**Work task:** Take the line that contains "Given: Select the John Rogers PR row" as the first and the last line of the material as the final one; set down exactly the lines in that span.

*** Opening of Data provided ***

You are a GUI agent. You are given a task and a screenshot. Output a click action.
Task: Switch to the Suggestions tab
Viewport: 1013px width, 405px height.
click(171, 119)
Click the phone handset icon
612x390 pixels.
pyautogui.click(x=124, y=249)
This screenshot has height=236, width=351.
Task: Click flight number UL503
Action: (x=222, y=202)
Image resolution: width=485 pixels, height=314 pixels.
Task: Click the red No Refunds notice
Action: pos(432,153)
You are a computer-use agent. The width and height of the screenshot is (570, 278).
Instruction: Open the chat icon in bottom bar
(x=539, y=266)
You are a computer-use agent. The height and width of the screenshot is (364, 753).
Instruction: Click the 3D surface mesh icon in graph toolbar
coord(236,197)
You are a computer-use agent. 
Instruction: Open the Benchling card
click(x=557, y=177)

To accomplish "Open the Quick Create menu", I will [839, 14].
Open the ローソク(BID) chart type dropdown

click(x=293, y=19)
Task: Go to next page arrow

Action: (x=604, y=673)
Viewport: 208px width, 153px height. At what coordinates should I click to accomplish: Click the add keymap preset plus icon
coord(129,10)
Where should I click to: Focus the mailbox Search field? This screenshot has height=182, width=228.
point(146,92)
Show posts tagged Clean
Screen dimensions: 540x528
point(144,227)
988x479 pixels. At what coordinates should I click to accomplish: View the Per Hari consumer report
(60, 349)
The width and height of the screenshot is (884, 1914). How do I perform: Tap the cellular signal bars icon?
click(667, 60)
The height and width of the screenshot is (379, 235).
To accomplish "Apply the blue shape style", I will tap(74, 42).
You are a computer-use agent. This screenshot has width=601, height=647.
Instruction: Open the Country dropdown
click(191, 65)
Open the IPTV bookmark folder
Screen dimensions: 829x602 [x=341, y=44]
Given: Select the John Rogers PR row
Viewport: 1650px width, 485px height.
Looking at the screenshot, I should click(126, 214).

*** Close of Data provided ***

**Task response:**
Given: Select the John Rogers PR row
Viewport: 1650px width, 485px height.
Looking at the screenshot, I should click(126, 214).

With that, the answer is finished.